It took less than 45 minutes for the Senate to unanimously approve the seven (7) bills that make up the $1.8 billion budget for public schools on Wednesday.
The FY16 appropriation increases state funding by $101 million, which is a 7.4% increase over the current fiscal year. The largest portion of the budget is dedicated to employee compensation. The budget request provides a 3% increase in salary allocation dollars for administrators and education employees and also pours $33.5 million into a new career ladder teacher pay proposal.
The bills also increase discretionary dollars—those dollars that pay for employee health insurance, textbooks and supplies, gas and utilities, and all other expenses not covered by the state funding—by nearly $27 million, representing a 6.5% increase over the current year. Next year, public schools will receive $23,868 per support unit (a support unit is similar to a classroom).
- Division of Administrators SB 1183: provides funding for administrator salaries and to provide for training in strategic planning and training of administrators and school boards.

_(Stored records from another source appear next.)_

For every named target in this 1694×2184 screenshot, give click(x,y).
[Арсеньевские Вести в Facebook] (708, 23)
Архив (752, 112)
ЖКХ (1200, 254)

- Division of Teachers SB 1184: provides funding for the career ladder and a 3% salary allocation for all pupil personnel service staff. In addition, this bill provides funding for teacher professional development.

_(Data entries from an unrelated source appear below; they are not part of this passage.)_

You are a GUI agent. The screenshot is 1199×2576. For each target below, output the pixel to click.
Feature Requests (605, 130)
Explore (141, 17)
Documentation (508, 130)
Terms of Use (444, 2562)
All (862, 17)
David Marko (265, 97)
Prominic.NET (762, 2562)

- Division of Operations SB 1185: provides a 3% salary allocation for education support professionals, increases funding for classroom technology, increases discretionary funding, and provides funding for locally-hosted management systems (to replace the Schoolnet system that was previously paid for by the state).
- Division of Children’s Programs SB 1186: provides increased funding for junior high and high school students to take advantage of advanced opportunities.
- Division of Facilities SB 1187: provides for the bond levy equalization funding and $4.2 million for charter school facilities.
- SB 1188 provides funding for the School for the Deaf and Blind.
- Central Services SB 1189: provides for services that don’t flow directly to school districts but are utilized by the state for the benefit of schools such as state-level online alternative pathways to graduation and contracting for independent reviews of evaluations required under the new career ladder system.
The bills now make their way to the House of Representatives for their vote.